A former colleague and friend, Mark Burkholz, had his son’s picture land in The Boston Globe in a feature article titled “Parents seek balance as screens’ allure grows,” an article about the seemingly ever-increasing amount of time that children and teenagers are spending on gaming. In the article, Mark is quoted as stating that these skills (those learned in gaming) are crucial ones for living in an adult society. He and I have discussed this in depth: Mark contends that team-building, teamwork, and strategy development are all important to advancement within the current workforce. Yet, society and the media both appear to badger us with the message that increased time spent gaming is related to decreased performance on some far more desirable criteria, such as grades. Even the author of the article on Mark’s son Noah seems to leave us with the impression that gaming is a bad thing. Who is right?
According to an article published by John Tierney in The New York Times, Mark is. Tierney cites researcher Edward Castronova, professor of telecommunications at Indiana University, as stating that the problems faced in games aren’t all that different from work activities in his article “On a Hunt for What Makes Gamers Keep Gaming.” Jane McGonigal, a researcher at Institute for the Future, took this a step further in an article appearing in The Wall Street Journal titled “Be A Gamer, Save the World.” In the article, Dr. McGonigal suggests that the power of games could be used to solve real-world problems. Tierney’s article resonates with this idea: it mentions the First Aid Corps, an organization who has produced an app for iPhone and Google Android cell phones that allows individuals to make a game of sorts by cataloging nearby defibrillators to provide a valuable service to those in need of them.
Could traditional education also be leveraging games to help solve instructional challenges? As Tierney points out, leveraging games as an instructional tool dates back at least as far as Charlemagne. Yet, game usage as a part of classroom instruction tapers off dramatically as students advance through grades. According to both Tierney and McGonigal, gamers are happy, and recent research has suggested that happiness and academic achievement are at least interrelated. Schools could potentially increase the happiness of students and thereby improve academic achievement merely by incorporating game-playing into the curriculum.

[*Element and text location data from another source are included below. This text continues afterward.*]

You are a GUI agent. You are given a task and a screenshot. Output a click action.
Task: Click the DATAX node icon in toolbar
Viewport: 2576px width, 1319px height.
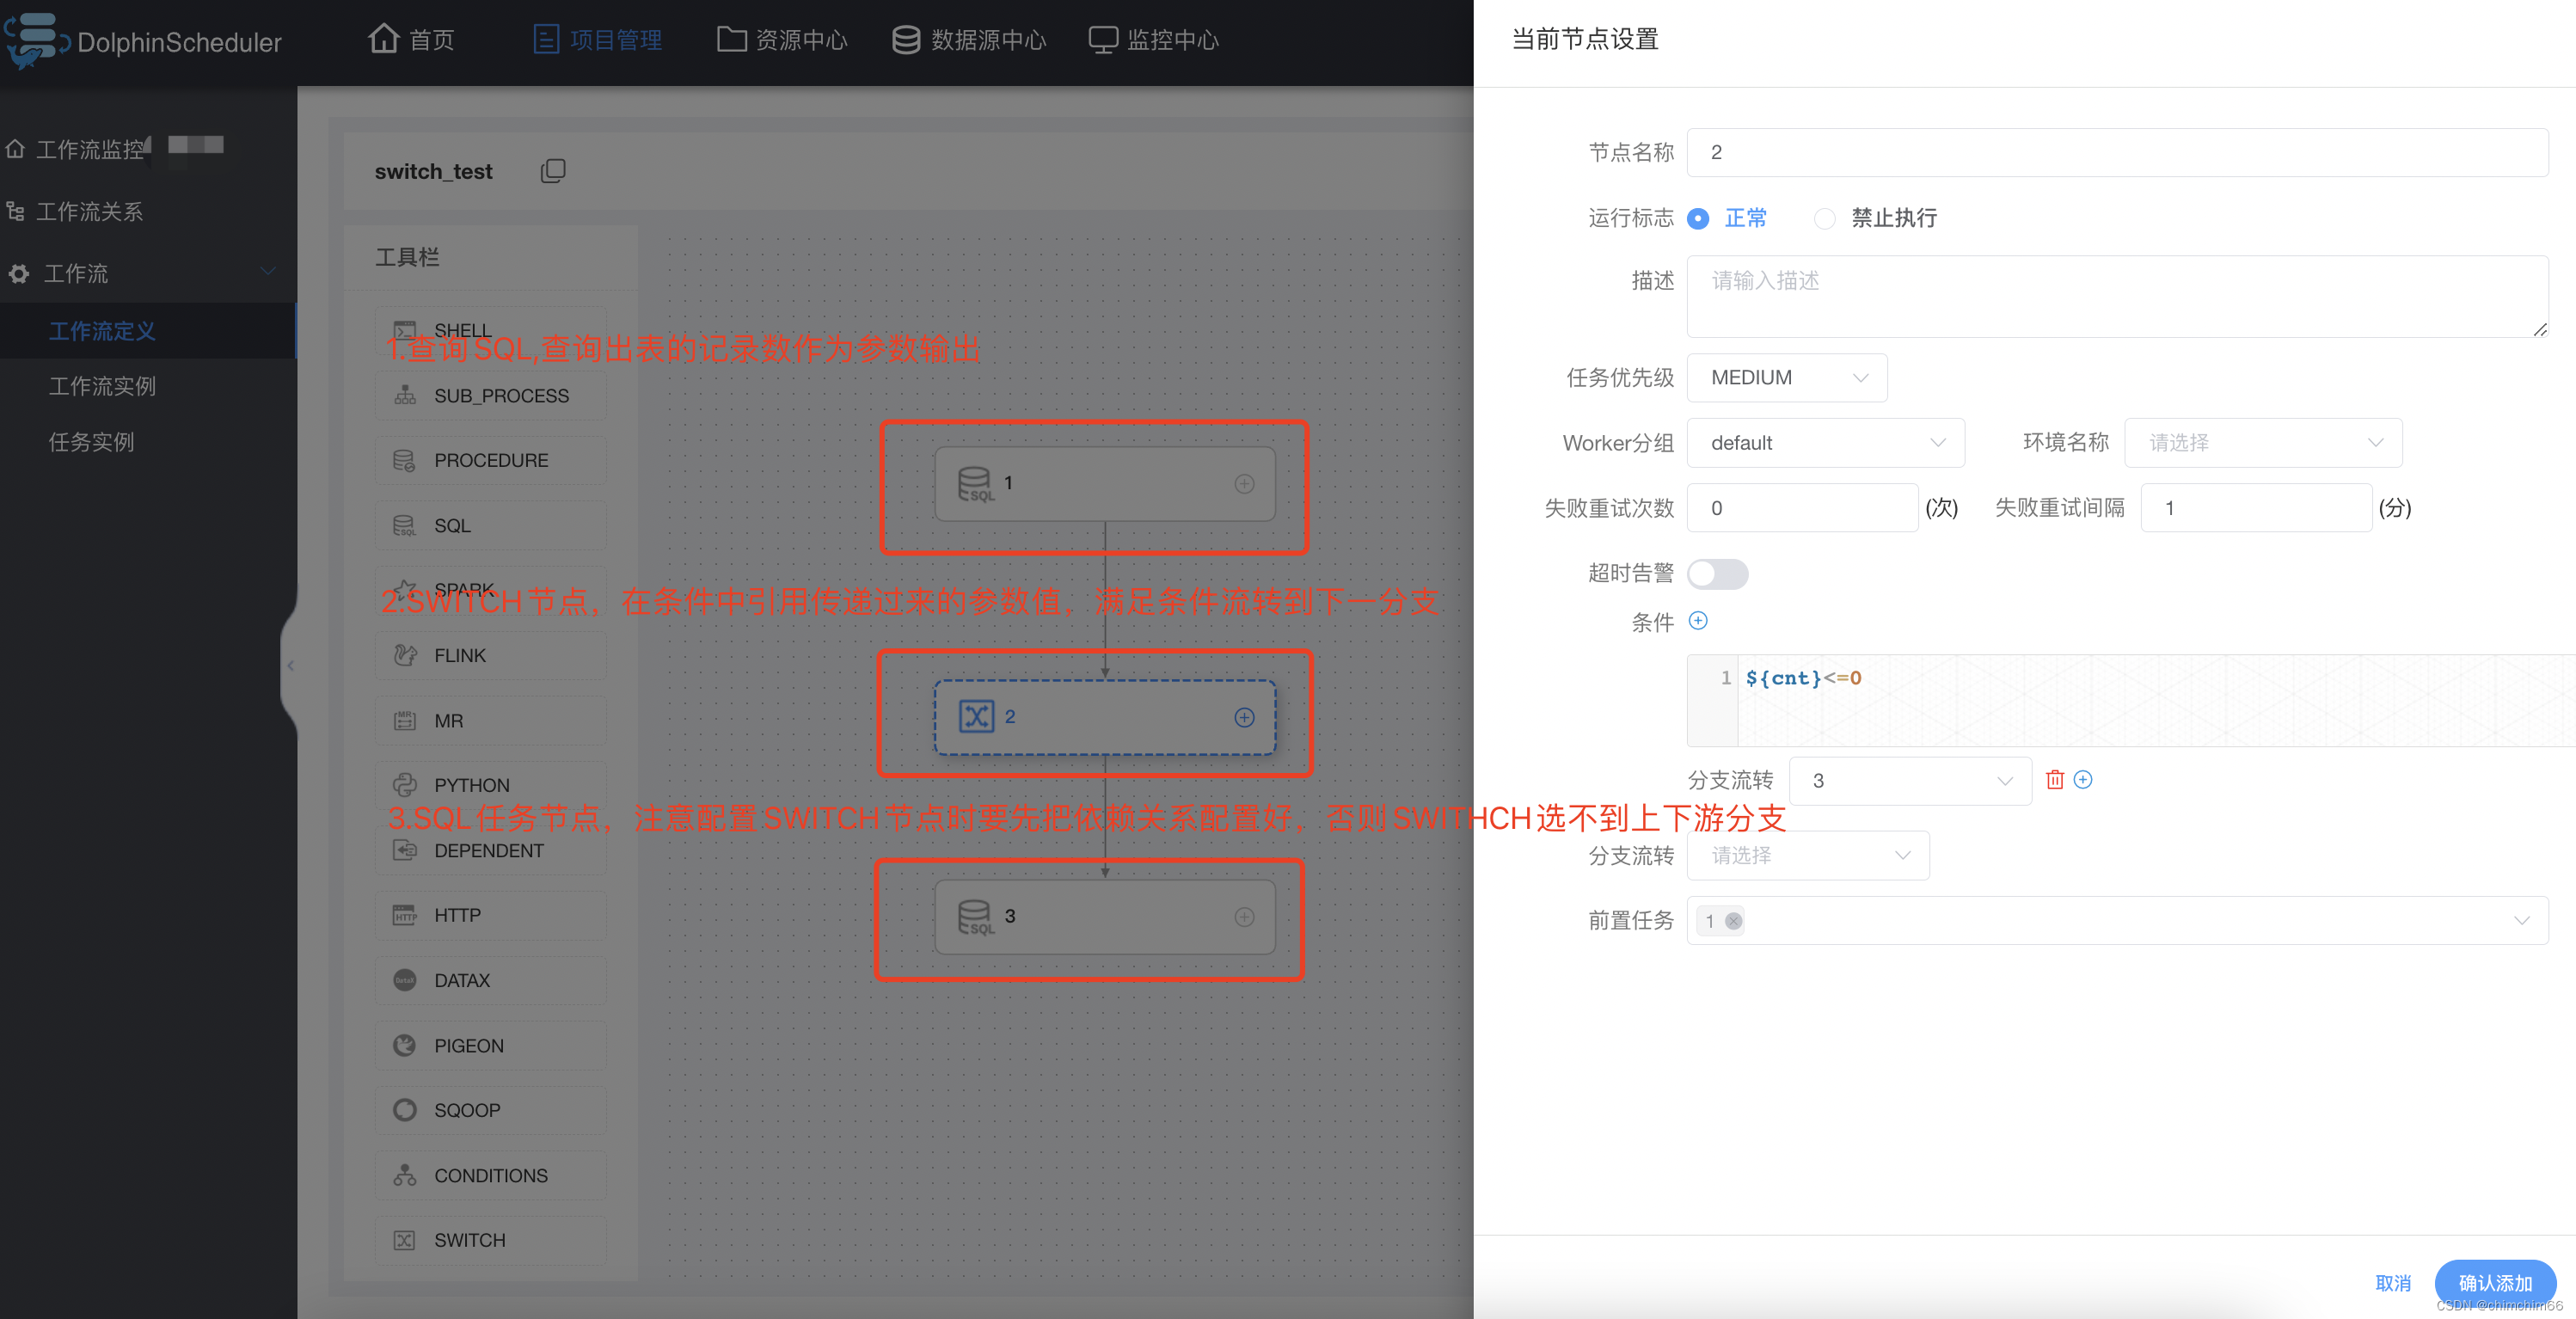click(402, 979)
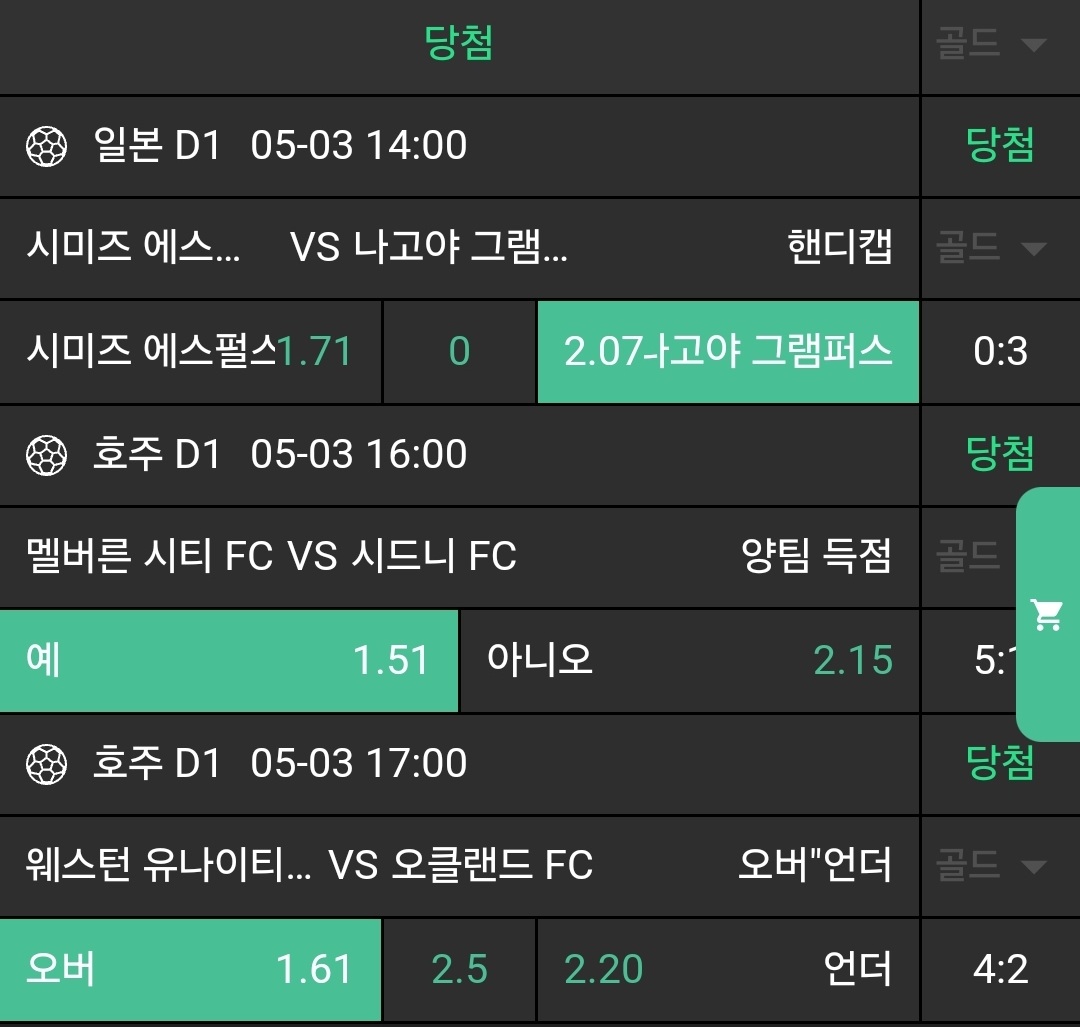The width and height of the screenshot is (1080, 1027).
Task: Tap soccer ball icon for 일본 D1 match
Action: (46, 147)
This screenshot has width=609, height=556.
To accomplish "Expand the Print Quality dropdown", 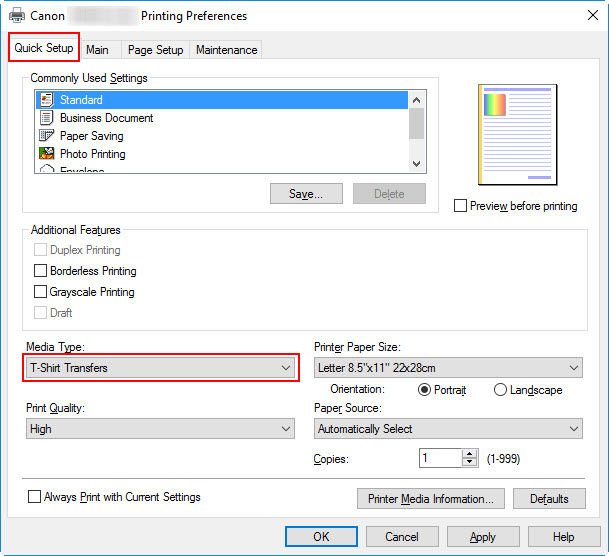I will [160, 429].
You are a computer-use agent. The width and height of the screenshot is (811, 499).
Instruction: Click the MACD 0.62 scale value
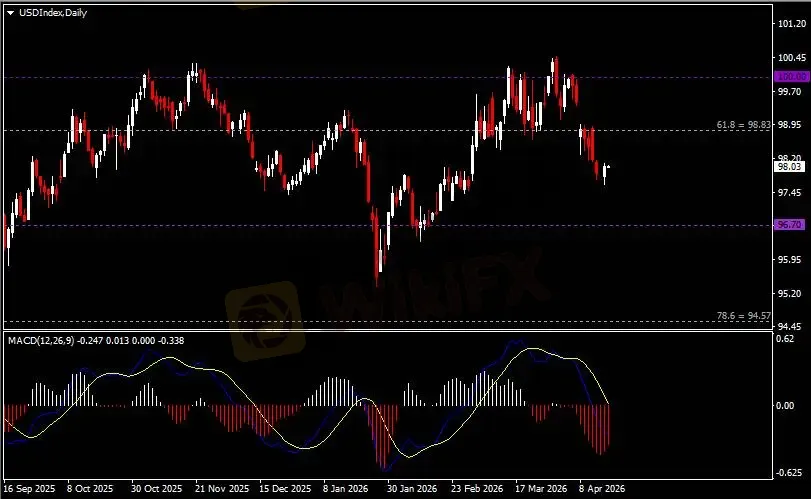(x=787, y=339)
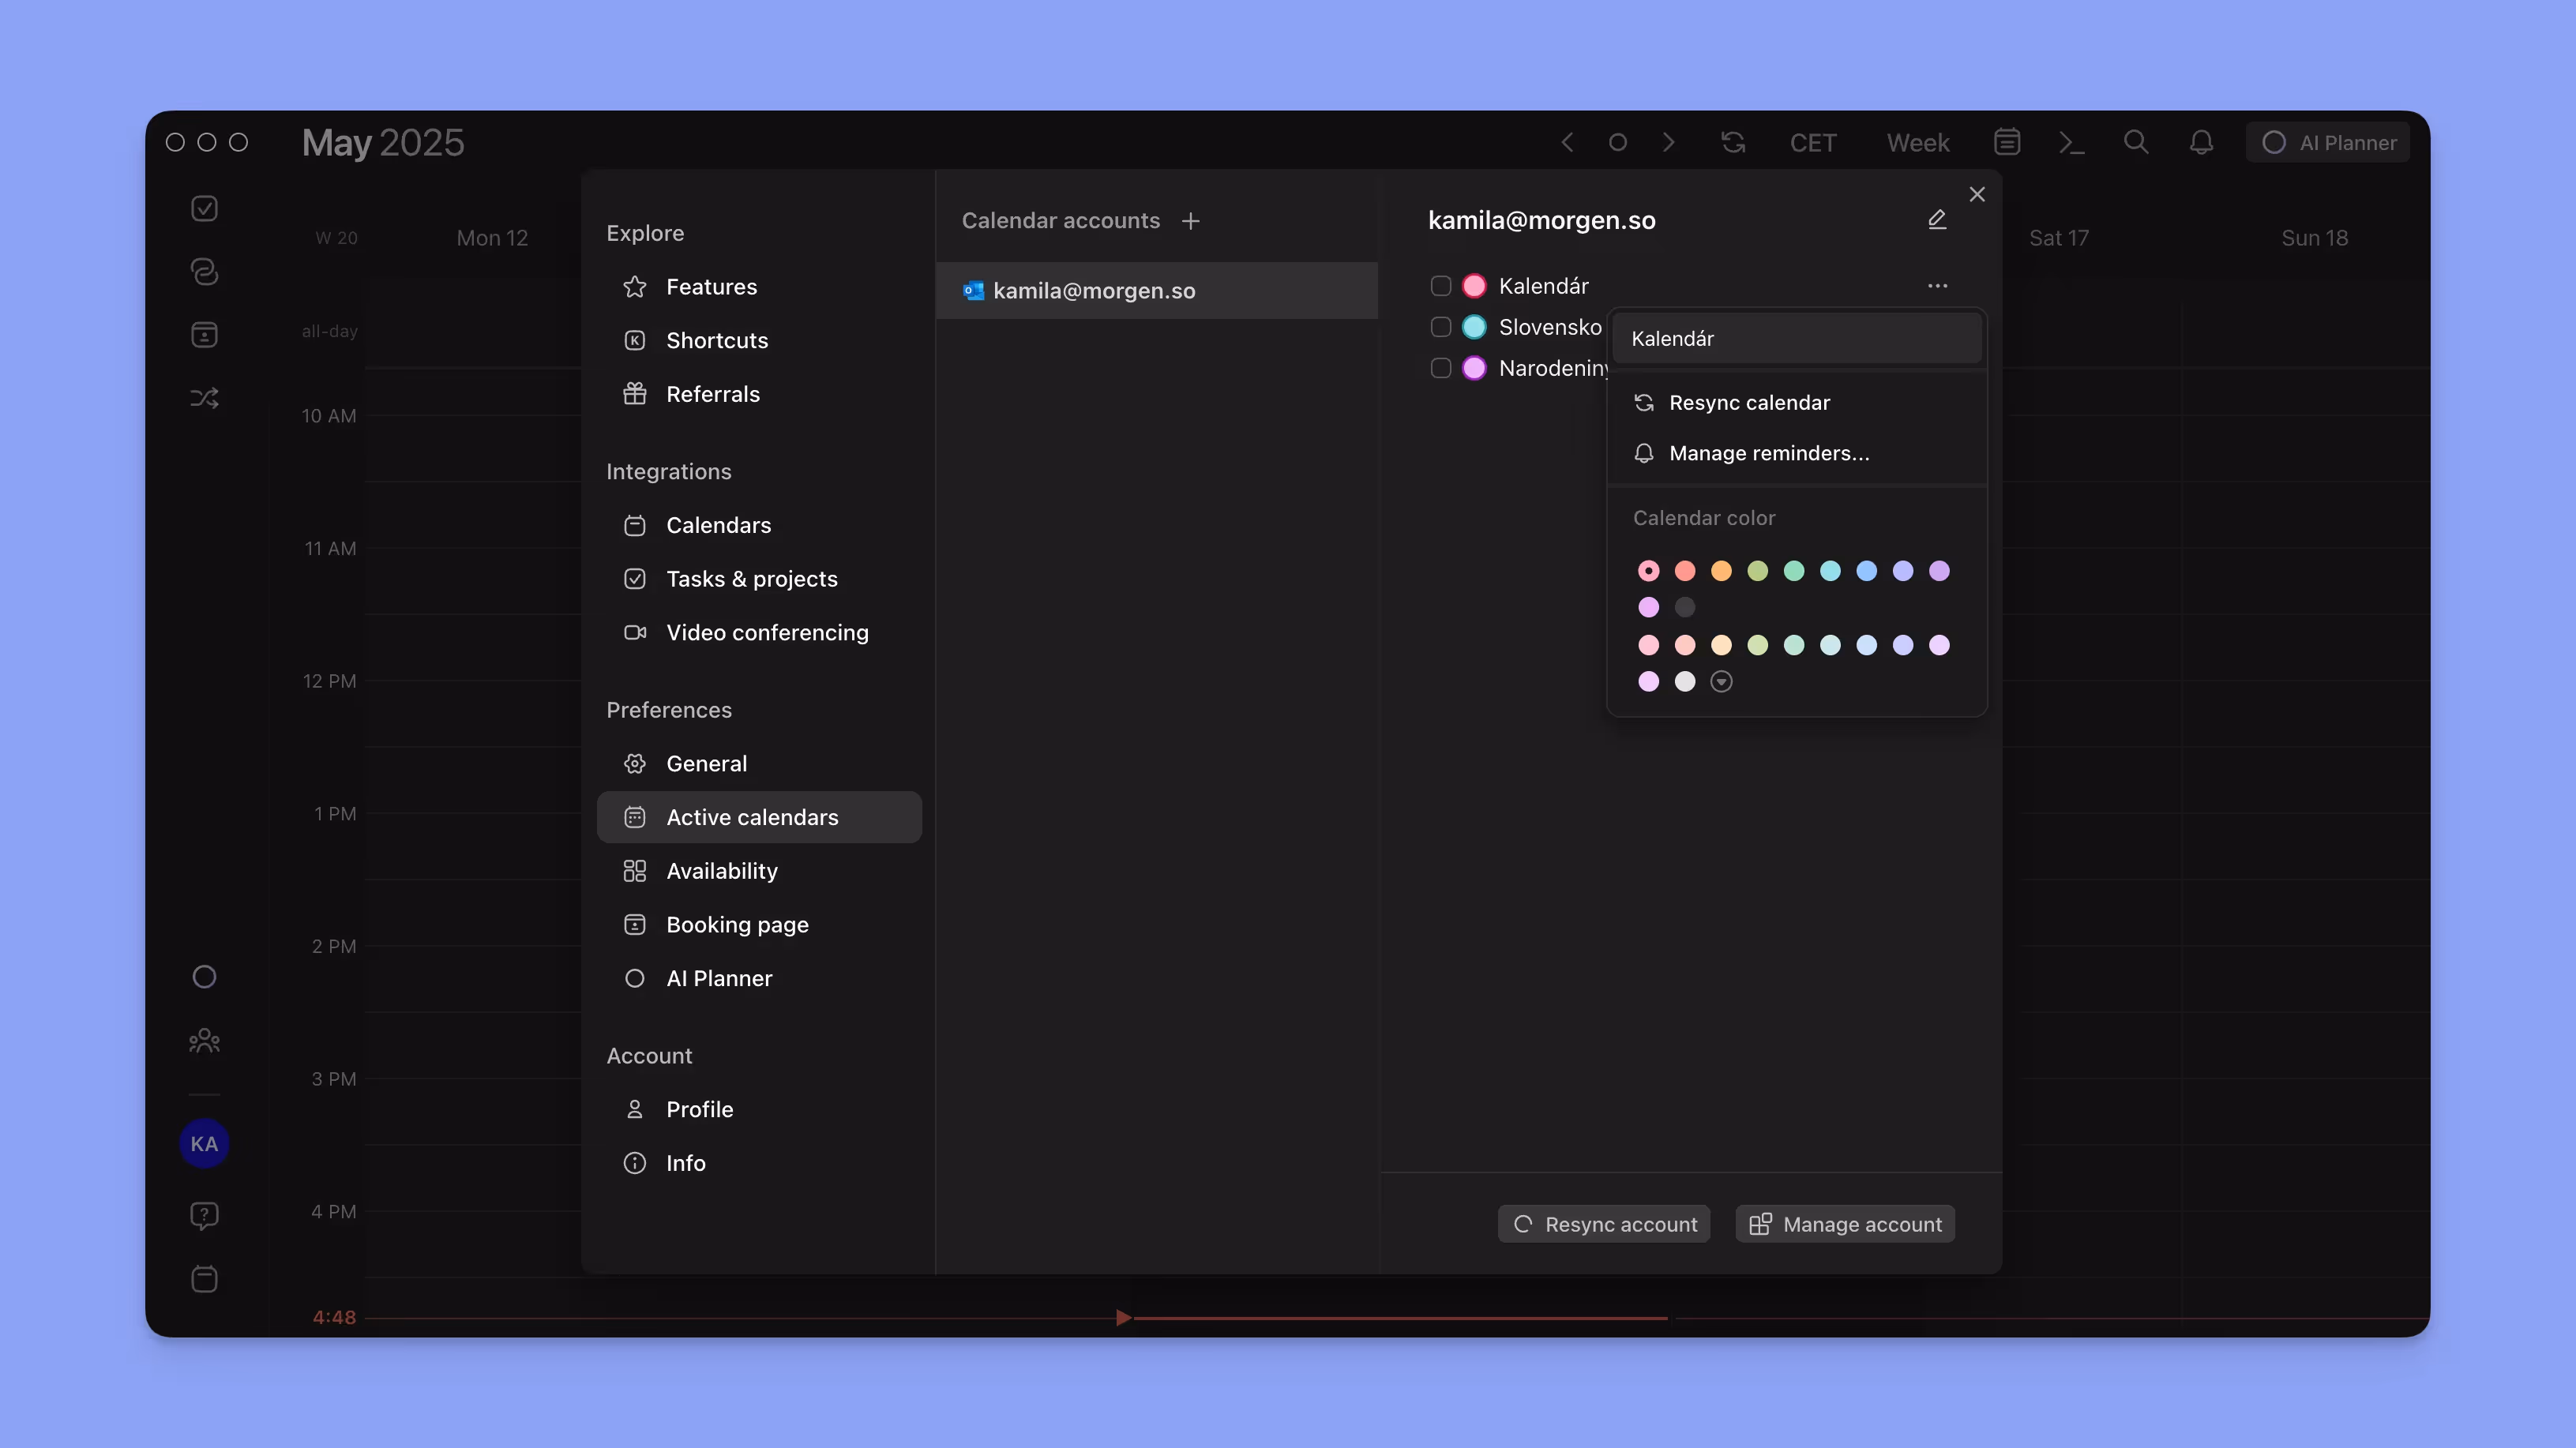Open the Week view selector
Viewport: 2576px width, 1448px height.
pyautogui.click(x=1917, y=142)

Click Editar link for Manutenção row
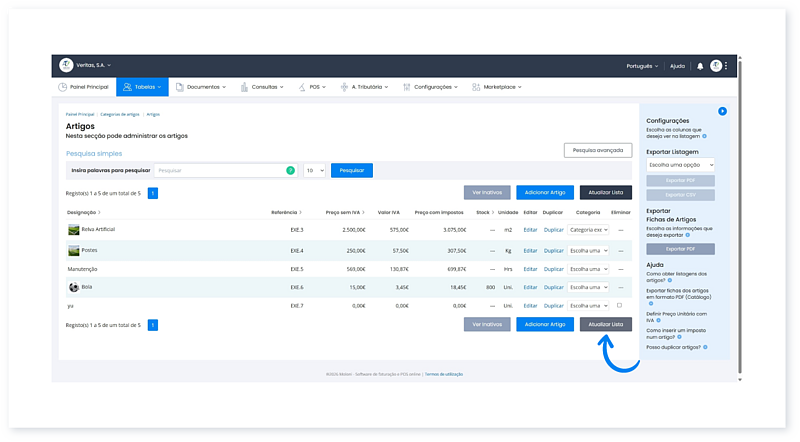pyautogui.click(x=530, y=268)
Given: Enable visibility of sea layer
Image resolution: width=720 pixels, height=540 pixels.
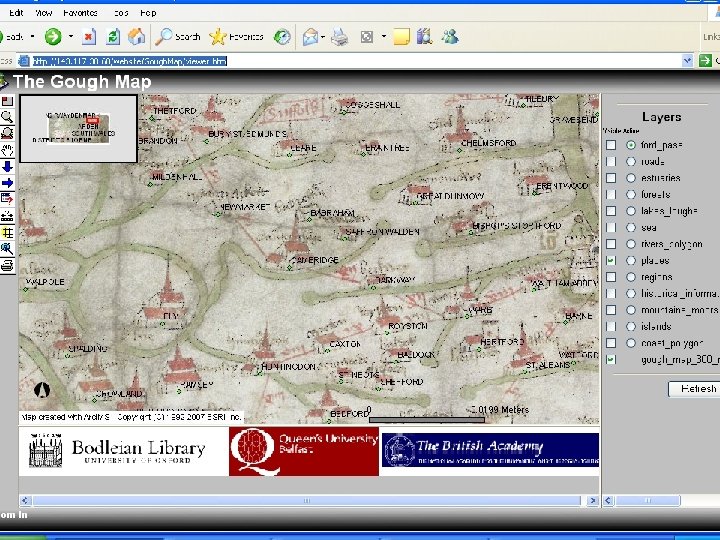Looking at the screenshot, I should click(x=611, y=228).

However, the real benefit to education lies in the gaming ecosystem. As British Journalist and TED speaker Tom Chatfield and others have pointed out, it’s amazing how resilient humans are when playing video games. According to McGonigal, gamers spend up to 80% of their time in games losing. Two factors are obviously at play here. First is the classic Gambler’s fallacy. Just like a gambler, we believe that the previous losses will eventually regress to the mean and we will then be “rewarded” with a win. We know intuitively that a toss of a coin will – over time – turn up an equal number of “heads” and “tails.” Therefore, after a few losses, I am “destined” to win. While this does not work for the gambler in a pure game of chance, it certainly plays out well for the gamer, where repetitive play yields improved skill. Second is the low cost of failure. With gaming as a virtual reality with little to no impact on the “real world,” losses are less averse than they ordinary would be. The gaming system creates an artificial construction where people need not be stigmatized by losses.
Think of the huge potential benefit to education: a “lossless” world where students are empowered to fail and thereby to learn something as a result. Moreover, the variable reinforcement schedule of most video games – the little trinkets and rewards distributed throughout the game – make the patterns much less prone to extinction. The resulting overall environment would be one in which students were not afraid to fail and received the patterned and important feedback that would drive them to further play and, as a result, further learning. The potential educational benefits for students is tremendous: they can test out ideas and immediately see the simulated result, with no real world consequences. A biology student can literally make decisions about how to control infectious diseases and see a simulated result of those decisions.
The possibilities of real-world problems that are escapable are endless, but why are you sitting here wasting your time reading this? I think we both best be getting to our video games.